2. Motivation is strong at the beginning of the year but gets less and less.
3. Often the resolution is something BIG – like lose 30 pounds or exercise an hour a day. It can be overwhelming.
While it’s a good thing to set goals and make changes in our lives, there’s a better way than the traditional New Year’s Resolutions.
The better way is to set smaller goals every month. For example, if your New Year’s resolution would have been to exercise an hour a day and lose 30 pounds, setting monthly goals would look more like this:
January:
Exercise 15 minutes, 3x a week
Keep a food journal
Drink 2 glasses of water a day
At the end of January, sit down and evaluate how you did.
Exercise 15 minutes, 3x a week – SUCCESS
Keep a food journal – NO
Drink 2 glasses of water a day – SUCCESS
If you didn’t succeed on any one of your goals, figure out why. Perhaps you tried to keep an on-line food journal and you prefer paper. Repeat this goal – unless you decide it was a bad goal – but solve the problem that caused the failure.
February:
Exercise 15 minutes, 5x a week
Keep a paper food journal
Drink 4 glasses of water a day
You can see the goals are the same except the first and third were increased and the second was modified.
Repeat the process each month, and by the end of the year, you’ll have accomplished your goals or at least be a lot closer.
Now, the next really important part of this process is tracking. If you don’t track, your chances of success go way, way down. Take a look at these 3 ideas for tracking in your Franklin Planner:
1. Color coding dots on your monthly pages. My 2 page per day original comes with two Monthly Indexes. I use the extra to record my goals. Then if you have room on your monthly calendar, you can use the color coding dots to track your goals.
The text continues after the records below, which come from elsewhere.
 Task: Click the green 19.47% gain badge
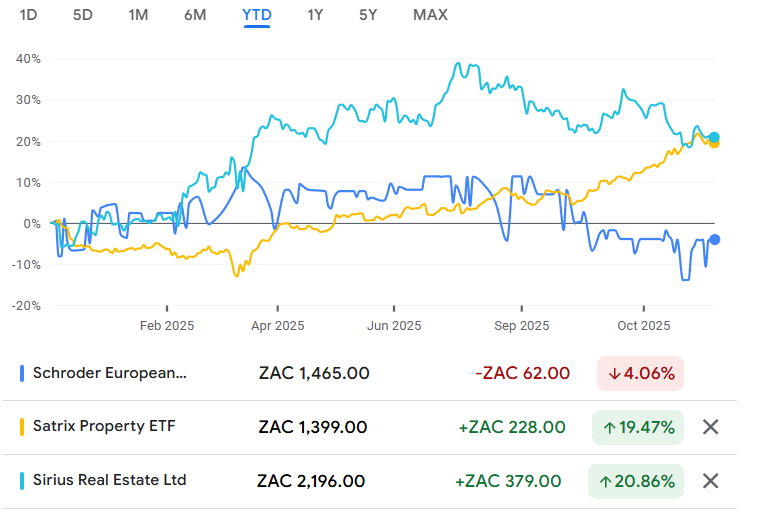tap(637, 427)
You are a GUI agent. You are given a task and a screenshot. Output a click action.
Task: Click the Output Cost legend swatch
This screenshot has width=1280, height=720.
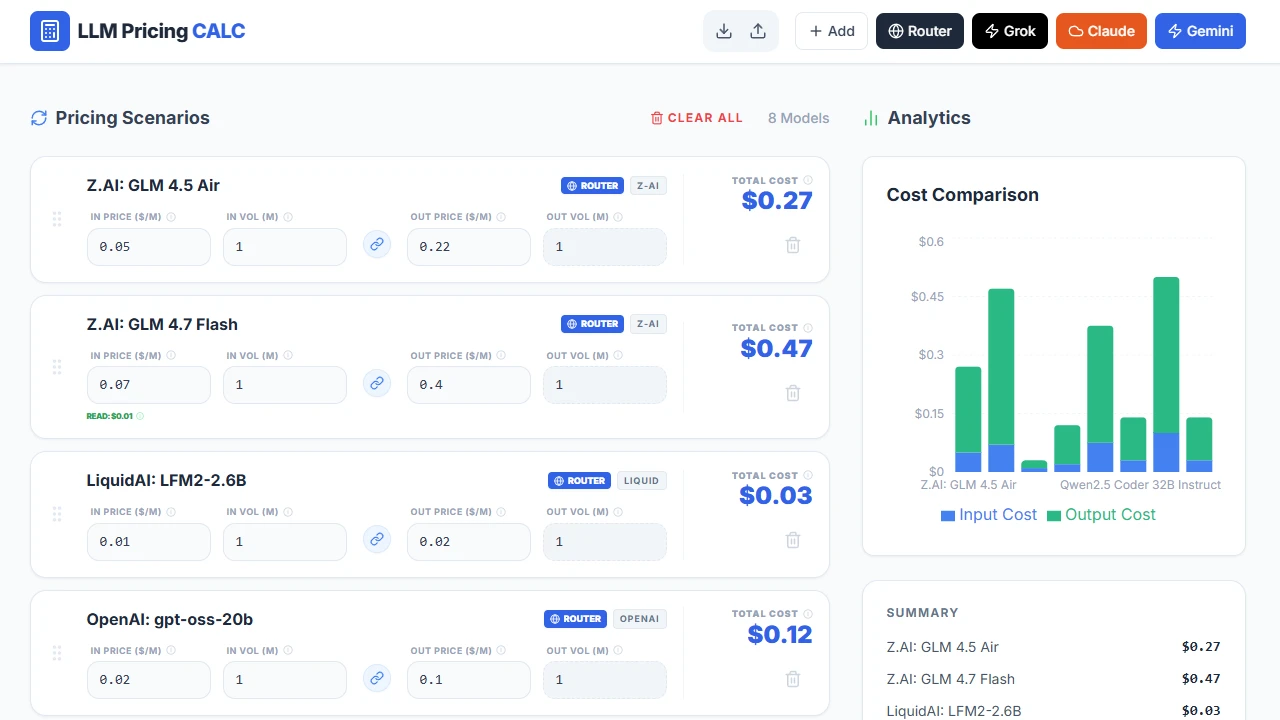click(x=1054, y=516)
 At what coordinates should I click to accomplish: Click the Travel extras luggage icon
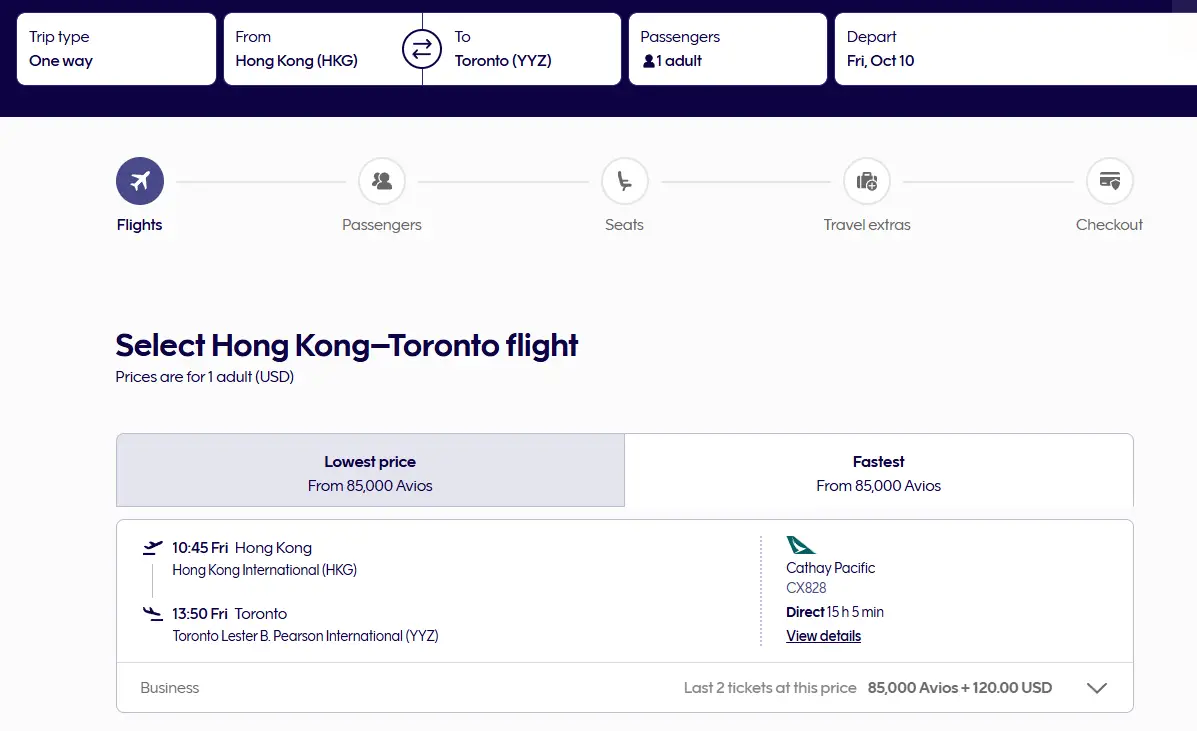(x=867, y=181)

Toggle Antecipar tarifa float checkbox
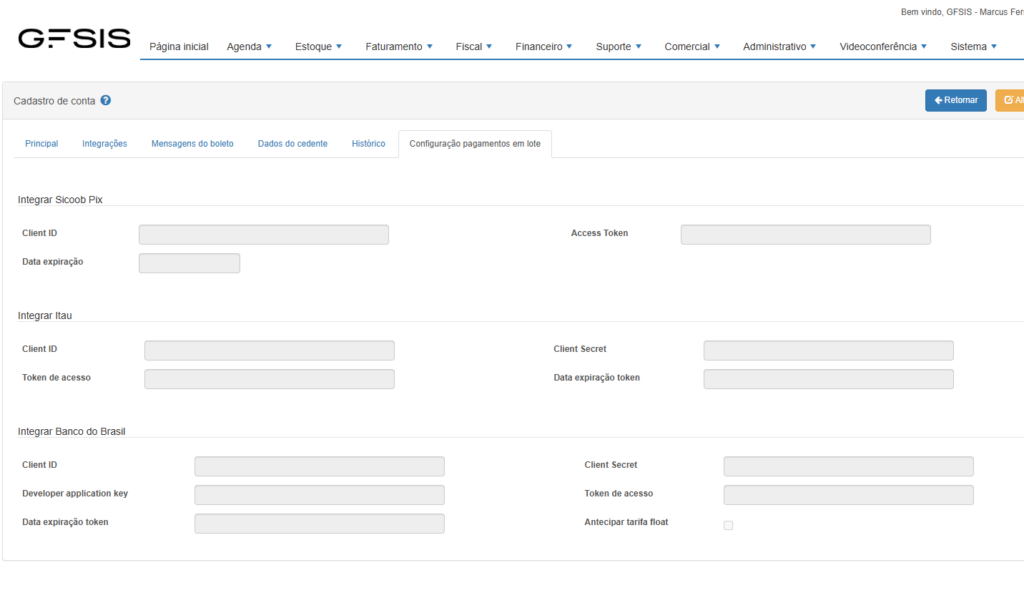click(728, 525)
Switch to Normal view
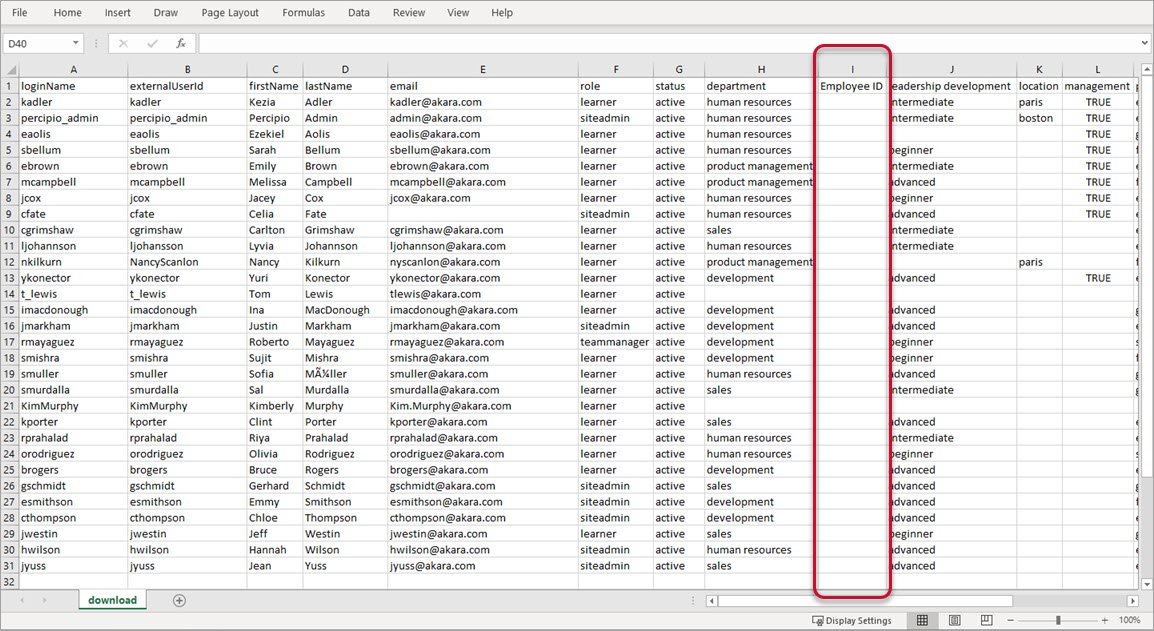1154x631 pixels. 922,621
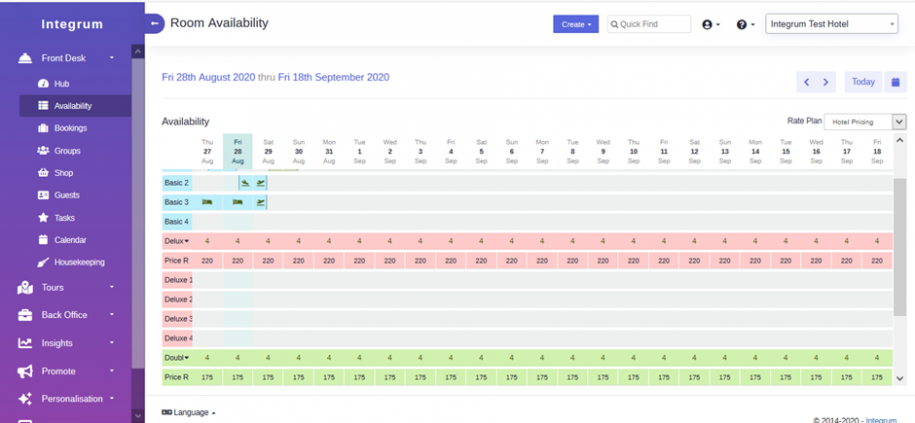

2. Highlighters on the extra Monthly Index page. If you don’t have room on your monthly pages, make a calendar grid right on the page where you list your goals and use highlighters or a multi-color pen to track your progress.
3. Checkmarks on the Business Expenses page at the back of 2 pages per day sets. I never use this page for business expenses but I love it for tracking. If your planner set doesn’t have one of these, you can easily make your own.
There are lots of way to track your resolutions – just be sure that you do! Tracking increases your chances for success and helps you see how you’re doing.
By Patty Gardner
Thanks for sharing!! I love these ideas. Goal setting isn\’t my problem, but keeping track of them is one of my greatest problems. Checkmarks on the Business Expenses page looks like something I can use, it is visual, colorful and I can insert it in-between my monthly pages Jan-Feb.
I’m going to follow this way instead of the same old system. I like it because it seems simple. I can do 15 minutes of exercising.
Thanks for the great tool. Just was I was looking for to keep on plan.
Great short and easy article to help us think out of the box.
Tracking is indeed the most import part of setting goals and my tracking system is boring – but it still works.
With your ideas, I’m going to think of a new way to track my progress and have it at hand in between 2 months.
Thanks for pointing me into a new direction !
This is great, but I really hope you will do the Franklin 5 again this year!